Question. How can we justify an approximation of $(1)$? Preferably using analysis and some asymptotic property of functions in the integrand. If this integral was in the literature and you need answer it as a reference request feel free to do it (then I am going to search and try understand such literaure). Many thanks.
See the integration that I've encoded and my integrand with Wolfram Alpha online calculator
int log(x)/log(EulerGamma+Digamma(x+1))dx, from x=0 to 1
plot log(x)/log(EulerGamma+Digamma(x+1)), from x=0 to 1
This is not an answer to the question.
Since I wrote it in a comment, let us consider something as simple as $$I=\int_0^1 \frac{\log (x+1)}{\log (x+2)}\,dx$$ which, more than likely, does not show a closed form.

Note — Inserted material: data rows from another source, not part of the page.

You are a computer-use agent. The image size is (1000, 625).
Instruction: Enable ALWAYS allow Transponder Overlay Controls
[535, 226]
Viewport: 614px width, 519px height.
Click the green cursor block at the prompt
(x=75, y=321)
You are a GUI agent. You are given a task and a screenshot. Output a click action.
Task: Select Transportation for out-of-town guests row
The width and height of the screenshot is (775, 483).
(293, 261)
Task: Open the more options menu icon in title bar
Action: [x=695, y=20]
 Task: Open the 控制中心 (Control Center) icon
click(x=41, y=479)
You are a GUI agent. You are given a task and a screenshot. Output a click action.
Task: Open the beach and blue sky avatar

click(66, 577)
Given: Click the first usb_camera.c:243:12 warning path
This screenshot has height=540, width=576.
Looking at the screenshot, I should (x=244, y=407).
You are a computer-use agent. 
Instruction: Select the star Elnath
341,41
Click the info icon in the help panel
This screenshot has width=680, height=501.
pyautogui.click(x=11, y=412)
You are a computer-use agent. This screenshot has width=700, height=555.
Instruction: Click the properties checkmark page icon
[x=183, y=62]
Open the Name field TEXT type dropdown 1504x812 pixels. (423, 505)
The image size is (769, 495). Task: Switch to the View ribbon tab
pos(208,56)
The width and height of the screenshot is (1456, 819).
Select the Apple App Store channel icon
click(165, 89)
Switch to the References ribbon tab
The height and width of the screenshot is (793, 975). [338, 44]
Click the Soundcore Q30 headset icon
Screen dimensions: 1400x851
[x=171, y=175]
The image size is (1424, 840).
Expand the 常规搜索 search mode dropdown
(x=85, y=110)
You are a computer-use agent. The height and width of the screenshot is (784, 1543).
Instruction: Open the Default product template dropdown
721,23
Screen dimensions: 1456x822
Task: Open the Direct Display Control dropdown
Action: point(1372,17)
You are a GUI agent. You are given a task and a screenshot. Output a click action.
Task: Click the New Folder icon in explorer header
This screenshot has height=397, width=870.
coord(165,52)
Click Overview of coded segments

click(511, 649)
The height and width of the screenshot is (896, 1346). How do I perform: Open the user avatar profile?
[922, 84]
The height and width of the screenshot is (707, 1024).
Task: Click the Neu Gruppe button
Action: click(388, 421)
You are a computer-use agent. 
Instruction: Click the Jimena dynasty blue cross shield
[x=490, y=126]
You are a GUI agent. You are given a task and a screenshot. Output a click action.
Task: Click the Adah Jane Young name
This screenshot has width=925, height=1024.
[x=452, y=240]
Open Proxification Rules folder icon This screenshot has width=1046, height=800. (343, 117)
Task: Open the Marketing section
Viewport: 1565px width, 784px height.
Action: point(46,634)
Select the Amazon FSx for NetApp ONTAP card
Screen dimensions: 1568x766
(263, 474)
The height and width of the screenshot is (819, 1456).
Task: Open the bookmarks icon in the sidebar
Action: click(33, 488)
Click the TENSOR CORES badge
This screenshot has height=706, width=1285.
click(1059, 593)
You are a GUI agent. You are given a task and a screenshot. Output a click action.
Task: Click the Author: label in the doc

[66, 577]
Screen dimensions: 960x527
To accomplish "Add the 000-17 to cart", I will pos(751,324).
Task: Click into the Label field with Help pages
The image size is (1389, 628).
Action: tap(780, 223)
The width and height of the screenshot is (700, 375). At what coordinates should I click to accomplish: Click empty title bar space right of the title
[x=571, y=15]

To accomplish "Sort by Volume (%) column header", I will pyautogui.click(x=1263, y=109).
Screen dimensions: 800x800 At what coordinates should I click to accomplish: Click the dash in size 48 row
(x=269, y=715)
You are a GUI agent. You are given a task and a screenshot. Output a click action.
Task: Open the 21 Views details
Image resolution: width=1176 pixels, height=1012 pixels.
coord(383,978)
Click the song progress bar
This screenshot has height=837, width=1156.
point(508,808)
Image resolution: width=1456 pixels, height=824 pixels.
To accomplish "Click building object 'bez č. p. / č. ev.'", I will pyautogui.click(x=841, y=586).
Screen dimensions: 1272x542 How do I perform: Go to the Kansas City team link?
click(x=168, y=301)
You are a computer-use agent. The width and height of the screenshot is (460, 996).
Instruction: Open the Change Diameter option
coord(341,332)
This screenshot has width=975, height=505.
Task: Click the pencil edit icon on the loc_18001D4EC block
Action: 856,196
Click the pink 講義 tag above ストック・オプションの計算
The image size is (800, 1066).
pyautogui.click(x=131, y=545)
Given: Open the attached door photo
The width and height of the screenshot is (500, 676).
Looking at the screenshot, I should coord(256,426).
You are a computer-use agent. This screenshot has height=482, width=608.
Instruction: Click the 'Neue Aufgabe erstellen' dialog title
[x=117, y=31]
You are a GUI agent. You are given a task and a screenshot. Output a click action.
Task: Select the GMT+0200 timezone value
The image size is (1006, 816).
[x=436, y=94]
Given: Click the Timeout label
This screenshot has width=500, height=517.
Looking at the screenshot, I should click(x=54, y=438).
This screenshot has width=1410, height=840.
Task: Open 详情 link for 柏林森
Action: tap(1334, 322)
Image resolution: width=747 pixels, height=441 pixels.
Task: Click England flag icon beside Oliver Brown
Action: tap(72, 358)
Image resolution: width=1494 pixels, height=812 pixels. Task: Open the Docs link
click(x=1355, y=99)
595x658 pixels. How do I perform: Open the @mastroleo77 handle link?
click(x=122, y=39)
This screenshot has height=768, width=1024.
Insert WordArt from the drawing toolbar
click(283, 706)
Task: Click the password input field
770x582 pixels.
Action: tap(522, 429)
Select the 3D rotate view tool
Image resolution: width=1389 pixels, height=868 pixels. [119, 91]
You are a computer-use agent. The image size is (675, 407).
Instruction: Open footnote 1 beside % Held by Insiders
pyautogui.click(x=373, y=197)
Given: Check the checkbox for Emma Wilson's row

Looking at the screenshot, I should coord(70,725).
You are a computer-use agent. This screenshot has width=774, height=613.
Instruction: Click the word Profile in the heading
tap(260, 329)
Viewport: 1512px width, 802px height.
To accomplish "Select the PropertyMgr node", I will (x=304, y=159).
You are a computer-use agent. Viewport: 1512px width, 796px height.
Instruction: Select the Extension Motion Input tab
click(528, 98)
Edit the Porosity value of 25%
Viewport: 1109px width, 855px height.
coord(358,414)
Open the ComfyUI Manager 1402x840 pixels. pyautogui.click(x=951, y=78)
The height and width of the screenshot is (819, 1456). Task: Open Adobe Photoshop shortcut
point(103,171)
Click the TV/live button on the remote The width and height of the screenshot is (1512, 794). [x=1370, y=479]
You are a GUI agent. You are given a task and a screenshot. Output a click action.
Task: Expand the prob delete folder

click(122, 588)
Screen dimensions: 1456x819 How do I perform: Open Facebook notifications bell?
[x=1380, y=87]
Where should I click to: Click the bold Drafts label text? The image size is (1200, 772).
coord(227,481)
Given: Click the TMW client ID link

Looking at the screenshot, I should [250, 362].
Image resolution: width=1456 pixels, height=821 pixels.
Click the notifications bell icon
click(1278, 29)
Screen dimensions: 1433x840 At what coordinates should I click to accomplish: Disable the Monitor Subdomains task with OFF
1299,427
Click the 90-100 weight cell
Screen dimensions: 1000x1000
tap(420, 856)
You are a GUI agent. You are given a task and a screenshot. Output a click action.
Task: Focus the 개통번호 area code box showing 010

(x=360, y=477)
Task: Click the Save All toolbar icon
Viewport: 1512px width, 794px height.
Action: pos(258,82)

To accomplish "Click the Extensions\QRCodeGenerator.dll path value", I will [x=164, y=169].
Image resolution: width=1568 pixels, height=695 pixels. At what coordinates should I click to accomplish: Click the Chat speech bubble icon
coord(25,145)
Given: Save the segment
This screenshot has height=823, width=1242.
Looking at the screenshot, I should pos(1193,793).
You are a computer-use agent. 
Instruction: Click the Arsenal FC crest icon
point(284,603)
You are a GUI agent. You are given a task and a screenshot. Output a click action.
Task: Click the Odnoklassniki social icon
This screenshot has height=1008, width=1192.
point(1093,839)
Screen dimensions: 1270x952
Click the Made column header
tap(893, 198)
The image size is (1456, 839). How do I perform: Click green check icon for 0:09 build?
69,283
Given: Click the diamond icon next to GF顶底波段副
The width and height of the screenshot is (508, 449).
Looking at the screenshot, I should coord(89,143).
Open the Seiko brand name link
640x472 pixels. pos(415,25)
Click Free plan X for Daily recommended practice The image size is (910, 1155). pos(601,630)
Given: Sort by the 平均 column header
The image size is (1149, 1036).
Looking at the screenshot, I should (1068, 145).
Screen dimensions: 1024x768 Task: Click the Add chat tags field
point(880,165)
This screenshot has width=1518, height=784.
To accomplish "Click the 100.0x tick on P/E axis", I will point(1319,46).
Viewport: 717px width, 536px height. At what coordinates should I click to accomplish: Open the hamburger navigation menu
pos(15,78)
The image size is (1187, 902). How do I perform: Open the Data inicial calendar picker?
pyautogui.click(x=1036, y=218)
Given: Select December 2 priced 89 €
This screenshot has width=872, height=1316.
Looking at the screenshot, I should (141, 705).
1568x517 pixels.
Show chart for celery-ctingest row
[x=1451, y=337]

The numerical integration leads to $\approx \color{red} {0.402665}$.
To approximate the result, I used $[n,2]$ Padé approximants built around $x=0$ ; these are "easy" to obtain. For example, for $n=2$, we have $$\frac{\log (x+1)}{\log (x+2)}=\frac{\frac{x}{\log (2)}+\frac{x^2}{2 \log (2)} } {1+x \left(1+\frac{1}{2 \log (2)}\right)+x^2 \left(\frac{1}{6}+\frac{3}{8 \log (2)}\right) }$$ Plot the two functions to see how close they are.
Integration does not make any problem and the result evaluates $\approx \color{red} {0.402}705$ which is not too bad.
Doing the same with $n=3$ would lead to $\approx \color{red} {0.4026}52$.
Now, I give up !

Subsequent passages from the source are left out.